Today’s Scene: It’s volleyball game night, and I’m already feeling out of sync in the warm up. The usual fluid movement of jumping to hit the ball felt more spazzy than graceful. I was early on my approach, then I was late, and either way I was faltering in my ability to swing at the ball effectively. I shrugged my shoulders at my setter, mouthed the words, “Sorry, buddy, it’s me, not you,” and leaned into my feelings of frustration. That voice in my head kept telling me, “Well, maybe if you just try it again, it’ll work.” My tenacious nature and perseverance usually paid dividends, but this time was different. In the moment, I felt stuck. My general tenacity and stick-to-it-iveness wasn’t paying off here, and I was frustrated that the conventional wisdom of “just stick with it” was just making me feel inept and on the verge of crazy. Alas, isn’t the definition of insanity about doing the same thing over and over and expecting different results?
“Just try it again.” We hear that phrase all the time, and we likely tell our kids to do the same. Sometimes it is a helpful mantra, especially to build frustration tolerance, or to work on our endurance, or because trying again will help us eventually get it right, or because trying and failing is just part of the process. Other times, like my current state of volleyball, it turns into an exercise in futility. How can we tell the difference between when we should keep trying the same thing over and over again versus doing something different?

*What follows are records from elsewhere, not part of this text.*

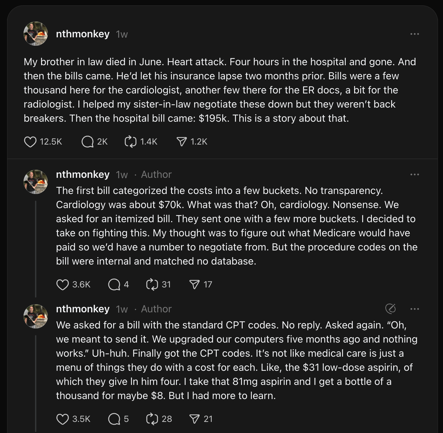443x433 pixels.
Task: Reply to the post with 4 comments
Action: 114,285
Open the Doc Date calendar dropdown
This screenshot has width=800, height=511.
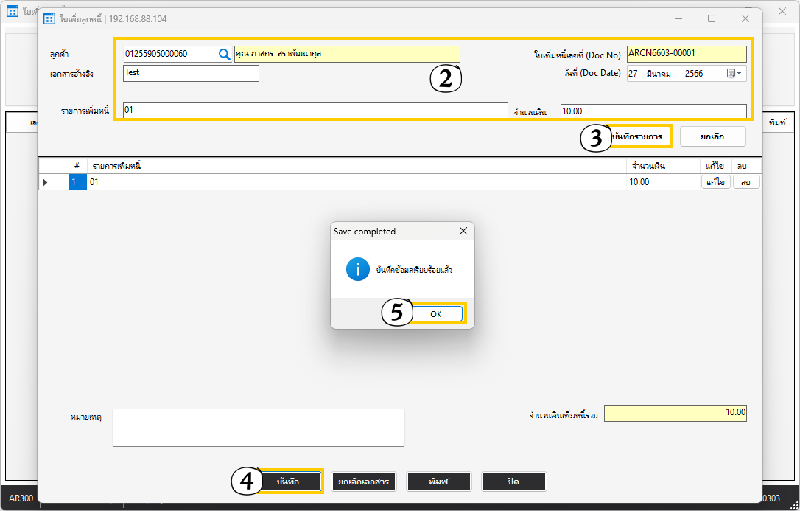click(x=735, y=73)
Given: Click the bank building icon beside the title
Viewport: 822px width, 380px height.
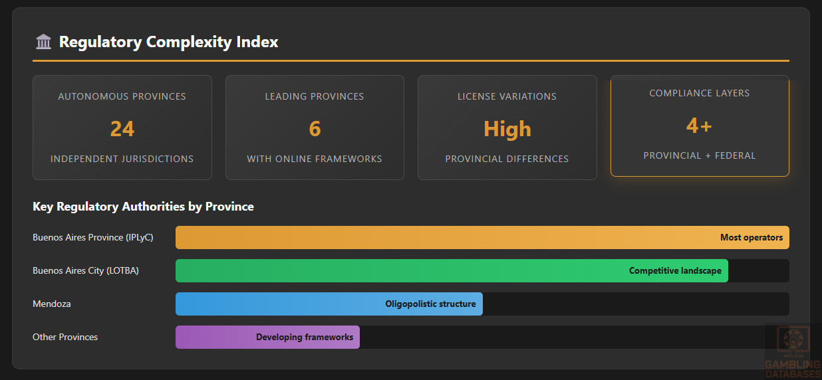Looking at the screenshot, I should 43,42.
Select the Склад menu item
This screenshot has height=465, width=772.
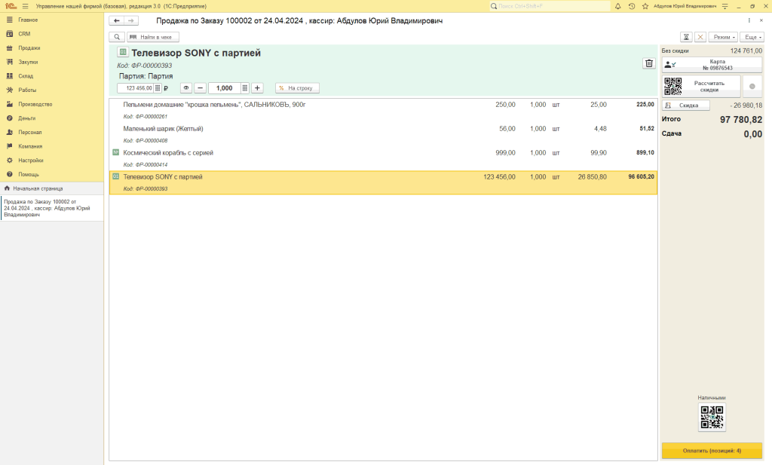[x=26, y=76]
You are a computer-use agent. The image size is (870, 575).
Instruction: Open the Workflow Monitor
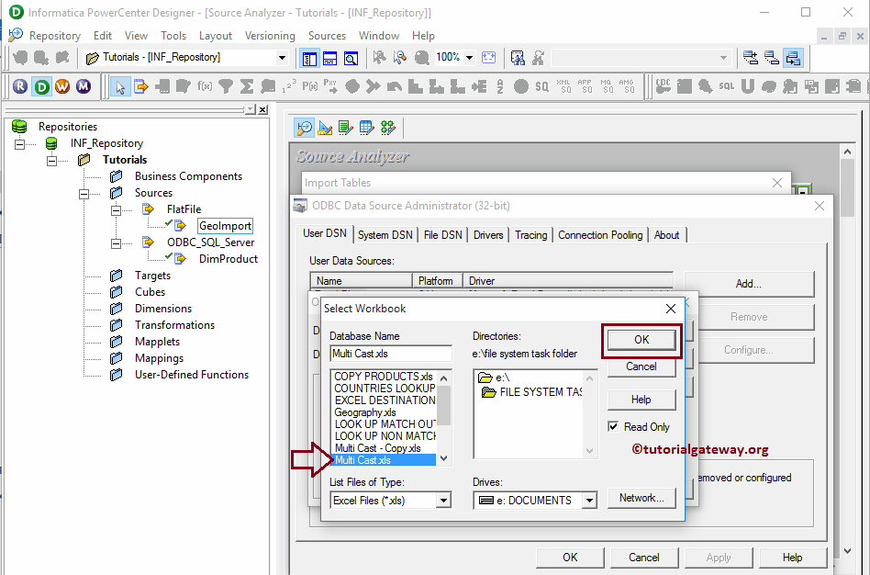83,86
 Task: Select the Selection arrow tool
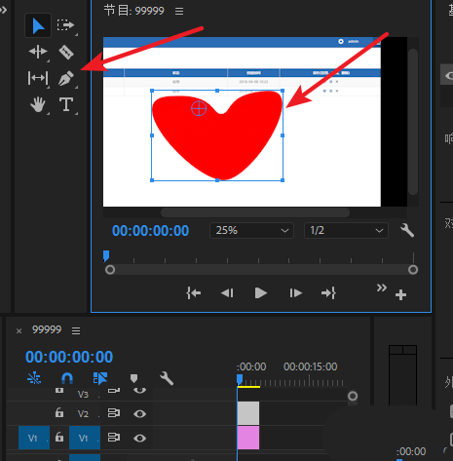(x=38, y=25)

We become “stuck” when we continue playing the same script in our heads and think it’s the only solution. We do this all the time without realizing it…in our jobs, our hobbies, our relationships, our chores. As humans, we survive by learning and acquiring patterns and routines…but sometimes these conglomerations of information get us stuck.
We become “unstuck” when we allow for flexible adaptations and solutions to reach our goals. In essence, sometimes we must take contrary action, or doing the opposite of what you would usually do. “Flipping the script” means just that…doing it differently than it was prescribed, written, outlined, or “as per usual.”
Maybe the “doing it differently” means doing the action with joy instead of resentment. Maybe it means just getting a good night’s sleep so you have more patience to try 1,000 more times tomorrow. Maybe it means getting back to basics and reminding ourselves of what we can do. Maybe it means we need a bit more practice with the smaller grade skills before working on more advanced, applied ones. Maybe it means letting go of some of the control and seeing how the situation will play out without your hands in the mix. Maybe it means asking for help. Maybe it means doing the exact opposite of what you were doing. Maybe it means taking a pause and checking in to see where your head and heart are at. Maybe it’s walking away for a few minutes and coming back to the task with a fresh mind and outlook. Maybe it’s making a primal scream and acknowledging the frustration, and then getting back to work.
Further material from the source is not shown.